El médico siguió hablando mirando al suelo, como si lo que dijese se lo estuviese refiriendo a sí mismo.

-Anselmo López era cojo. Mutilado de guerra. Pero también era mutilado por otras muchas cosas. La guerra le había impedido completamente para eso que podríamos llamar, no sé, la cotidianeidad.

»En sus raros momentos de sinceridad, solía decirme siempre lo mismo: todo puede volver. Discutimos mucho sobre eso. Estaba claro que ambos teníamos dos formas distintas de ver las cosas. Yo, puede creerme que no le estoy engañando, señor subinspector, yo le decía: Ea, Anselmo, las naciones también resbalan a veces. Nosotros resbalamos, ahora nos hemos enderezado y… ¡a seguir patinando, joder! Él decía que no. Decía: todas las cosas que nos hicieron resbalar siguen ahí.»

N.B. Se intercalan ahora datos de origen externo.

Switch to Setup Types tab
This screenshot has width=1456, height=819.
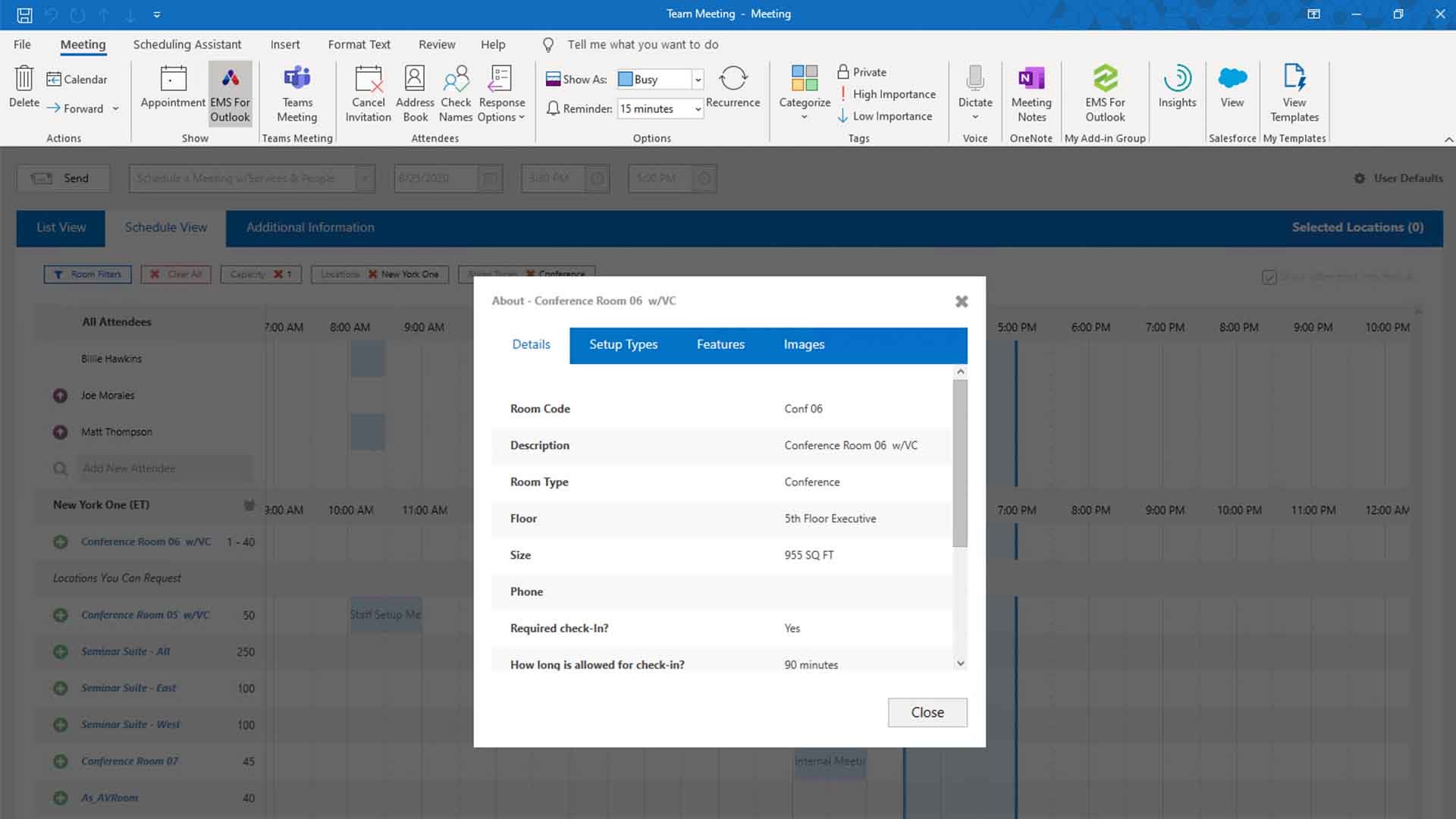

-¿Quiere decir que creía en la posibilidad de que los rojos…, ya sabe?

El médico miró al techo, buscando la respuesta.

-Creer es una palabra muy fuerte, señor subinspector. Anselmo López no parecía creer en nada. Pero hay cosas que se notan. Él hablaba de cuando hicimos la guerra y, al hablar de la División Azul, de cuando fuimos a la otra guerra.

-No veo en qué…

-Señor subinspector –interrumpió el médico‑, no me lo ponga más difícil.

-No trato de ponérselo difícil. Es sólo que…

Repentinamente, el médico tomó la mano de Luján, que detuvo en seco sus palabras.

-Señor Luján, Anselmo López era tan falangista como para irse voluntario a la División Azul. Pero hablaba de hacer y de ir a la guerra.

En la cabeza del policía, se hizo la luz.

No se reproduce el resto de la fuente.